The National Committee for the Return of Shoulders, Sleeves, and an Actual Neckline

From the New York Times, a short article on Oscar fashion.

Cate Blanchett, duly ornamented, was among the nominees who attended Mr. Armani’s fashion show on Saturday, when she indicated she would wear a dress by him to the awards, as she did. She wore a silver one-shoulder mesh gown, overlaid with a veil of flowers made of jet black paillettes; her hair up, she was basically the picture of prepackaged elegance, though she said she is not an actress who concerns herself with the opinions of fashion critics.

“I think the fashion has probably gotten a lot safer,” Ms. Blanchett said. “But if you are dressing to impress other people, then I think you’re going to get in trouble.”

What else could explain the endless chain of strapless dresses this awards season in Hollywood that have made actresses, once they are all seated, look practically naked?

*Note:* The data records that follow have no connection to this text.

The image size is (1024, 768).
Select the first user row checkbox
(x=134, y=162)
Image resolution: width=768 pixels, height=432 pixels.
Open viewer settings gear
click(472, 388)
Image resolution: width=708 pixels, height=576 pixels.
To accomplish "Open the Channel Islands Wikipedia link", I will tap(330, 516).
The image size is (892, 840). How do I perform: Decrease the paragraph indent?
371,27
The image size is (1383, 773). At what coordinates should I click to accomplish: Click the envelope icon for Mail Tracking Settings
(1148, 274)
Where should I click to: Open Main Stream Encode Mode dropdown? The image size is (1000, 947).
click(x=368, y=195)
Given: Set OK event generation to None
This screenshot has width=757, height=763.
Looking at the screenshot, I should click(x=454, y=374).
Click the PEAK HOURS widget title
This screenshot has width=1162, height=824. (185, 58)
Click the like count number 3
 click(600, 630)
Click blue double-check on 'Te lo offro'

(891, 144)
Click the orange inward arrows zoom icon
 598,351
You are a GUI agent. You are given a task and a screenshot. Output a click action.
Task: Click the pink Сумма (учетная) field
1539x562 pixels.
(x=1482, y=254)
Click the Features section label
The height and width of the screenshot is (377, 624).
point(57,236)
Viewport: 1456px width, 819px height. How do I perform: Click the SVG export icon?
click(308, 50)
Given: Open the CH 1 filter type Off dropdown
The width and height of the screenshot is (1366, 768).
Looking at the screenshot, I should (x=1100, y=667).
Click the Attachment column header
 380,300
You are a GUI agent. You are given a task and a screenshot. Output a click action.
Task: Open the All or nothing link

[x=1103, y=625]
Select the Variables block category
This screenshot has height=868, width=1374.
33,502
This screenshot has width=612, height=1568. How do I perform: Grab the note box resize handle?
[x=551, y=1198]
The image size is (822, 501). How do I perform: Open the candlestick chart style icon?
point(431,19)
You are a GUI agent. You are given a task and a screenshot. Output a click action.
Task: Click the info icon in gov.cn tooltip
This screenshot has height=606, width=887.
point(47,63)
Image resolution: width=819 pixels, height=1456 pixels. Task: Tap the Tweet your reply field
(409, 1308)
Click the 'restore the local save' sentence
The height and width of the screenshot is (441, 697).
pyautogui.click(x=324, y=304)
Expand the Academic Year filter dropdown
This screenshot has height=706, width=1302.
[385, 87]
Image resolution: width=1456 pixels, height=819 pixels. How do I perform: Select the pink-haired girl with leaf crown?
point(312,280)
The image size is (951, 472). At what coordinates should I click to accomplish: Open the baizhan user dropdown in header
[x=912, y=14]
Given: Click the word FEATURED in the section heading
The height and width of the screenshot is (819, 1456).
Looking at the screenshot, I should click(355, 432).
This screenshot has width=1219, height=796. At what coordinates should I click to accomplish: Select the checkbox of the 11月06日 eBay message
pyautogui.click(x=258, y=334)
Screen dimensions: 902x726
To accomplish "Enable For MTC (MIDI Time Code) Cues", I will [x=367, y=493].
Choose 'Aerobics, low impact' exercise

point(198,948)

Thank you. In the interest of full disclosure, I will say that I am not able to wear strapless dresses, but seriously — it’s just one kind of dress. There are lots and lots and lots and lots of other kinds of dress; in theory at least. If you’re not sure whether there is anything else to do with your design other than lop it off under the armpits, you could try looking back over the thousands of years of styles worn around the world. There might just be something inspiring there.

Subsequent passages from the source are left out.